THE starkly beautiful Museum of Islamic Art (MIA) in Doha, Qatar, is a fine setting for a dinner. Last month 200 dealers, collectors and curators gathered there for the opening of the first showing in the Middle East of work by Takashi Murakami. The hostess of the evening sat laughing with the pony-tailed Japanese artist on her right. On her left was Dakis Joannou, a Greek-Cypriot industrialist and avid collector of the work of Jeff Koons, an American sculptor. Larry Gagosian, whom many regard as the most powerful art dealer in the world, was placed at a table nearby, with the other art dealers.
Few people could get away with asking Mr Gagosian to dinner halfway around the globe, only to sit him with the rest of the class. Sheikha Mayassa Al Thani is one. The emir of Qatar’s daughter has become one of the most talked-about figures of the international art world: collector, patron, cultural advocate. Mr Gagosian is not the only one who would like to catch her eye.

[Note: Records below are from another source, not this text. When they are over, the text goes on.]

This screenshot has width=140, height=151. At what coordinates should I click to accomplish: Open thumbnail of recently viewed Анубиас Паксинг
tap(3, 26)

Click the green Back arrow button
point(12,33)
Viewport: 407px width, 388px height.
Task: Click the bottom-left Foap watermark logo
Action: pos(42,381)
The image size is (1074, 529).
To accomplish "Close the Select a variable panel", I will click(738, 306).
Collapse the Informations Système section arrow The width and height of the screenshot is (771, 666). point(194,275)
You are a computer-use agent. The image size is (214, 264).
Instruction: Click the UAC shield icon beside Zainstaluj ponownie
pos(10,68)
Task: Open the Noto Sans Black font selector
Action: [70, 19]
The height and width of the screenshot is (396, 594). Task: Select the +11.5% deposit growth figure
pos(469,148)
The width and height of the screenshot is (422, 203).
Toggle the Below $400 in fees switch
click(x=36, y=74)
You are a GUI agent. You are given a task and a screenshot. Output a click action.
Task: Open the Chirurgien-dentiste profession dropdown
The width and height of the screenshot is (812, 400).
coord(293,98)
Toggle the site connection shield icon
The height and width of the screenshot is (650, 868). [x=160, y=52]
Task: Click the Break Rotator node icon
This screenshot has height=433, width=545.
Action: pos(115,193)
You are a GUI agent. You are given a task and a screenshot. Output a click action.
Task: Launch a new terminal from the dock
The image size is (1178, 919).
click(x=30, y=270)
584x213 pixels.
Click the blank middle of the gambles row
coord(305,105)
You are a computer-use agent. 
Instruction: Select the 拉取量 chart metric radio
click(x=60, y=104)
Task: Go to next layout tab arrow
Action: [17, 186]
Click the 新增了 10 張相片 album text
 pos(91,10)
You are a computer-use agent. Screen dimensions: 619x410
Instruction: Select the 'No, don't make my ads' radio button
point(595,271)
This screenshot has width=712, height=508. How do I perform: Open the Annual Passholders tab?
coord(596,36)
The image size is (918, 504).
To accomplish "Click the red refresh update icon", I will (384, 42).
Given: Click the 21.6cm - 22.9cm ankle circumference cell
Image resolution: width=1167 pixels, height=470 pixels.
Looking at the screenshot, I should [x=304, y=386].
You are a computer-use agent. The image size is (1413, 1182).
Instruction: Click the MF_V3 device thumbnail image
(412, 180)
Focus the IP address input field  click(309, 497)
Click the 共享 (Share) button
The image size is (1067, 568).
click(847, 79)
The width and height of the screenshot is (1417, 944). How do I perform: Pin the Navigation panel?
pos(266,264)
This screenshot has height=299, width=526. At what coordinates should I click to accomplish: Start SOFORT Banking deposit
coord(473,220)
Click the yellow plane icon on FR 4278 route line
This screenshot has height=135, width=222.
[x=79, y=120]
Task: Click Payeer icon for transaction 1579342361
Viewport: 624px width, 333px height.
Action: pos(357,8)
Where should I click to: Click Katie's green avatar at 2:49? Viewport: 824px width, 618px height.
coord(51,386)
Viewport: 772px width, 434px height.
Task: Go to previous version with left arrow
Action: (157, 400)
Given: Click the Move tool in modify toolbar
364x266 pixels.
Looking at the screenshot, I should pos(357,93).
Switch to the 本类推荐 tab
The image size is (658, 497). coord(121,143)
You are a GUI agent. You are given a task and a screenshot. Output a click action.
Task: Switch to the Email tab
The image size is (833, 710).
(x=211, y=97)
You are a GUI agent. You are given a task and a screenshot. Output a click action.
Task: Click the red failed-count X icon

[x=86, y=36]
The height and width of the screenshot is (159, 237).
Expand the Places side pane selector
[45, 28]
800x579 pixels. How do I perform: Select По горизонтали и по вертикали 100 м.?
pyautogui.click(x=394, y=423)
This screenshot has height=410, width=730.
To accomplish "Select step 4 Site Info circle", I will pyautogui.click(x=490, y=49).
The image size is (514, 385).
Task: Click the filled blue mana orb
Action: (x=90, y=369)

Until the 1980s Qatar was little more than a sandy backwater. Even its native pearl industry was on its last legs. The discovery of oil and, later, of the third-largest gas reserves in the world have made the pear-shaped peninsula unusually rich. In 2010 its tiny population had the third highest per capita GDP in the world and its economy grew by 16.6%, faster than any other. But even Qatar’s oil and gas will one day run out. Transforming the country from a hydrocarbon economy to a knowledge economy in time for the post-oil afterlife is the local mantra.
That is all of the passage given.